▶ **Passage to read**
+ + +
2. The system of claim 1, wherein the pumps are variable
displacement pumps.
3. The system of claim 1, wherein the hydrostatic transmission
further comprises a pair of a pair of planetary gear sets that are
disposed between and coupled to the pair of hydraulic motors and
corresponding ones of the first set of wheels.
4. The system of claim 3, wherein each planetary gear set
comprises: a sun gear that is configured to remain stationary; a
plurality of planet gears disposed in mesh with the sun gear; a
planet carrier rigidly coupled to the plurality of planet gears and
an output shaft of a corresponding one of the hydraulic motors; a
ring gear disposed in mesh with the plurality of planet gears and
coupled to a corresponding one of the first set of wheels.
5. The system of claim 4, wherein each of the hydraulic motors is a
radial piston motor having: a casing; a cam ring defined on an
inner surface of the casing; a block rotatably disposed within the
casing and defining a plurality of cylinders radially arranged
therein, the block being coupled to the planet carrier of a
corresponding planetary gear set; and a plurality of pistons
slidably disposed in the plurality of cylinders, wherein the
pistons are biased against the cam ring and configured to
rotatively drive the block in response to a receipt of pressurized
fluid serially in the cylinders of the block from a corresponding
one of the pumps via a distribution valve.
+ + +
▶ **Entries provided**
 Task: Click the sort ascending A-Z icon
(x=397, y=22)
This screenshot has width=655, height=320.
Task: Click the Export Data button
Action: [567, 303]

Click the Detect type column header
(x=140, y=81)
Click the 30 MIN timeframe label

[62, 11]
+ + +
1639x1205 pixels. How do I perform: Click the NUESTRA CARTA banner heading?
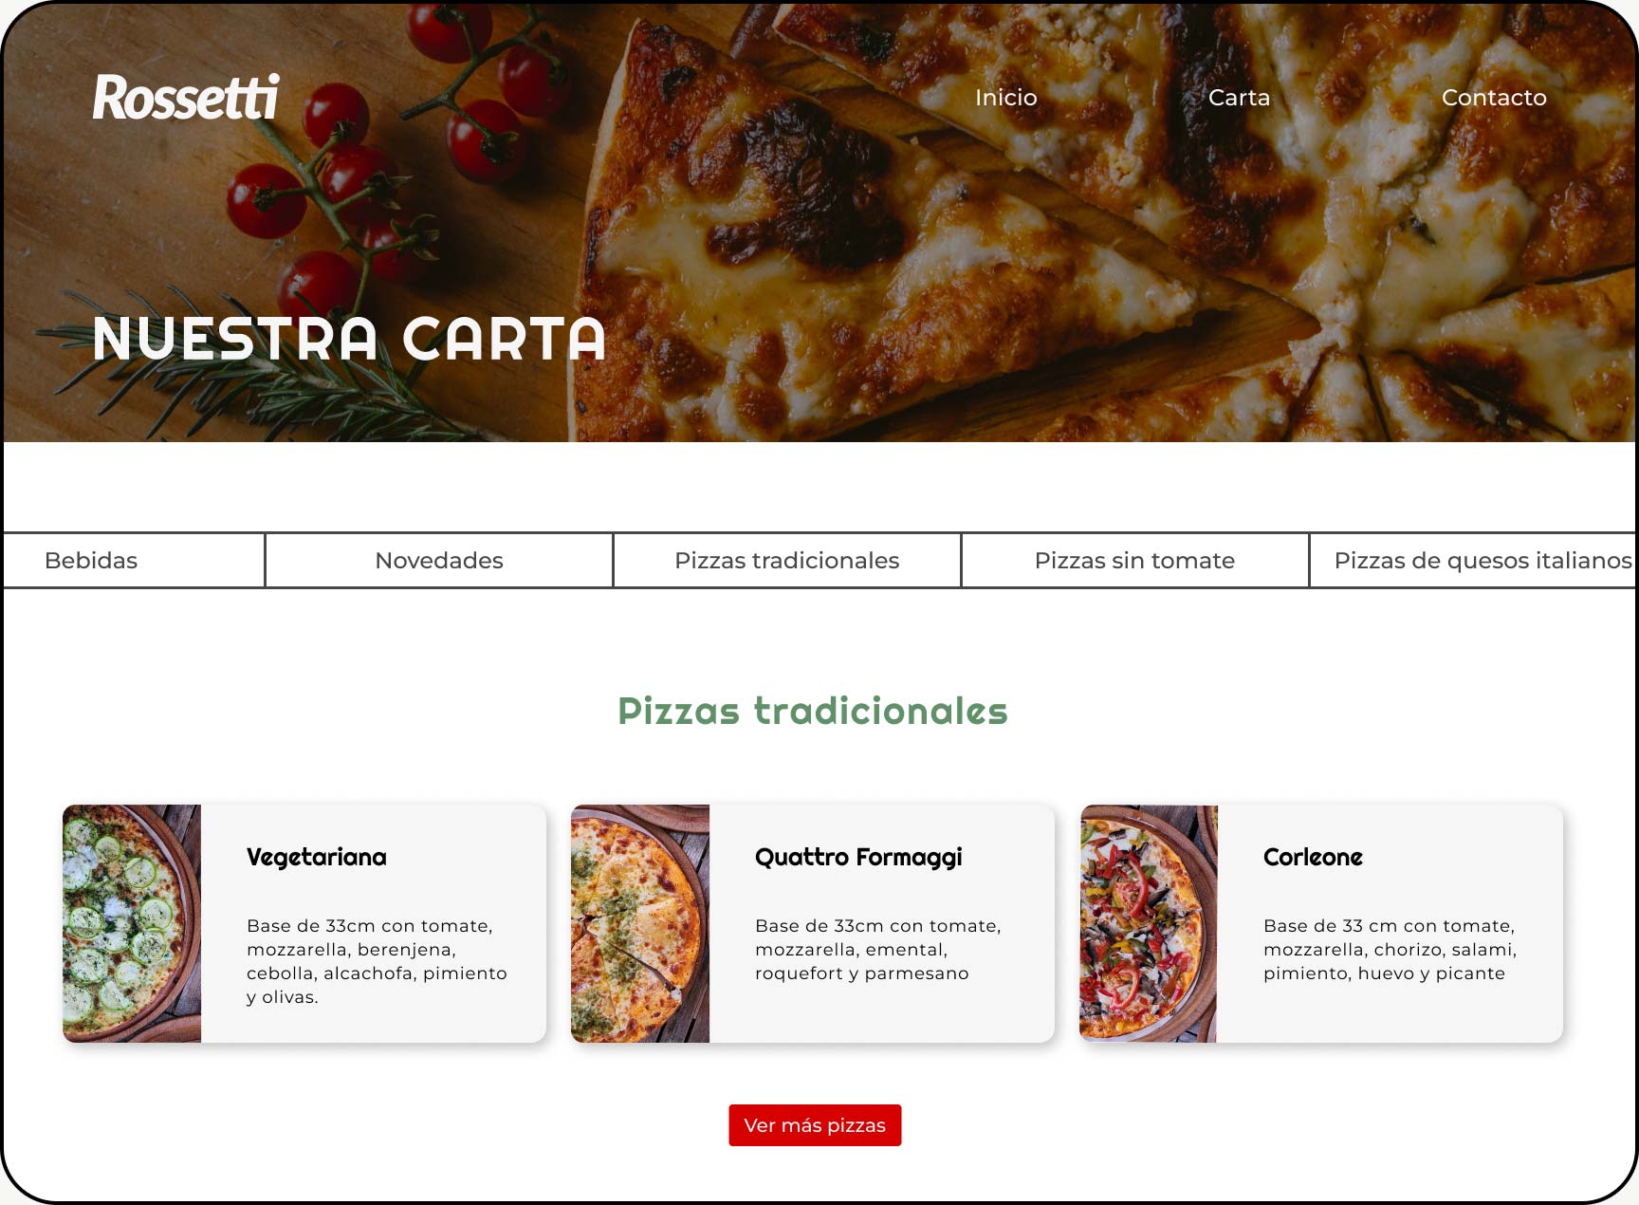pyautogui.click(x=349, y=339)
+ + +
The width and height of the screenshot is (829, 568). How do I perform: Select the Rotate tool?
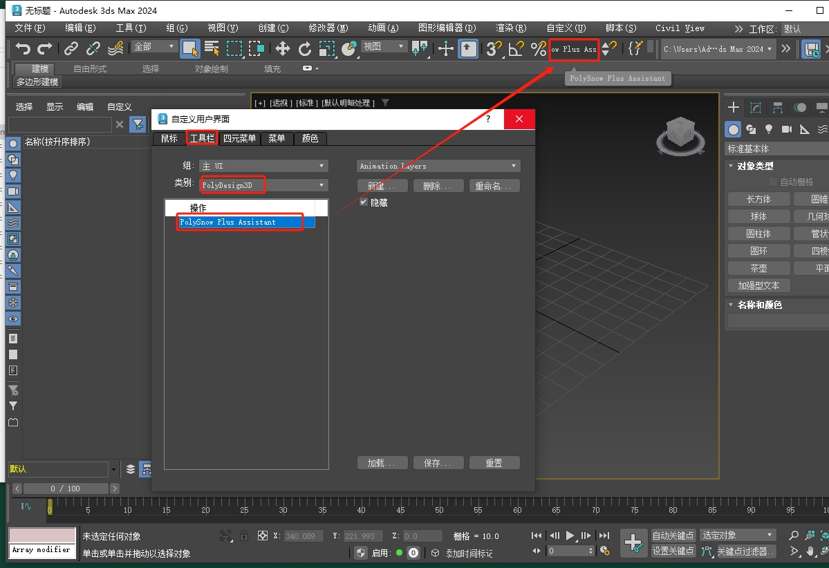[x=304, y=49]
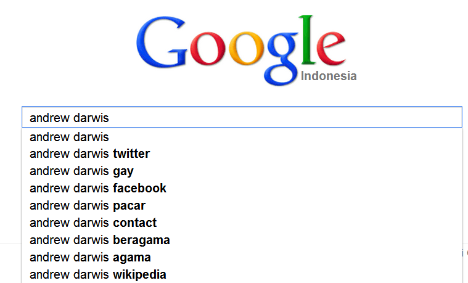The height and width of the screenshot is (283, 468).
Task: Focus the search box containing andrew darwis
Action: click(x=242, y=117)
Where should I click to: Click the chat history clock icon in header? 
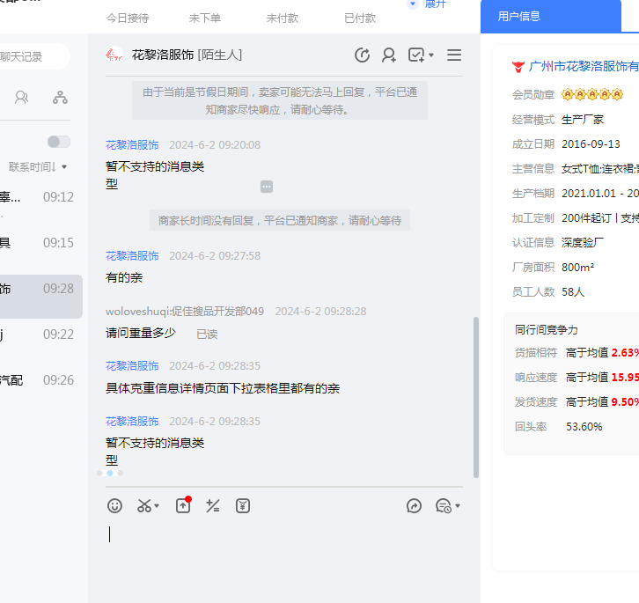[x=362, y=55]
+ + +
▶ **Direction 1**
Decide whether each statement agrees with the patent claims, answering yes or no and quoting the words of the claims that settle it. (a) Claim 4 describes a sun gear that rotates. (b) Claim 2 names the pumps as variable displacement pumps. (c) Claim 5 has the pistons biased against the cam ring.
▶ **Direction 2**
Write out the patent claims starting with "2. The system" and going on through "one of the first set of wheels.", swapping "sun gear" for "central gear".

▶ **Exercise result 1**
(a) No: "a sun gear that is configured to remain stationary"
(b) Yes: "the pumps are variable displacement pumps"
(c) Yes: "the pistons are biased against the cam ring"

▶ **Exercise result 2**
2. The system of claim 1, wherein the pumps are variable
displacement pumps.
3. The system of claim 1, wherein the hydrostatic transmission
further comprises a pair of a pair of planetary gear sets that are
disposed between and coupled to the pair of hydraulic motors and
corresponding ones of the first set of wheels.
4. The system of claim 3, wherein each planetary gear set
comprises: a central gear that is configured to remain stationary; a
plurality of planet gears disposed in mesh with the central gear; a
planet carrier rigidly coupled to the plurality of planet gears and
an output shaft of a corresponding one of the hydraulic motors; a
ring gear disposed in mesh with the plurality of planet gears and
coupled to a corresponding one of the first set of wheels.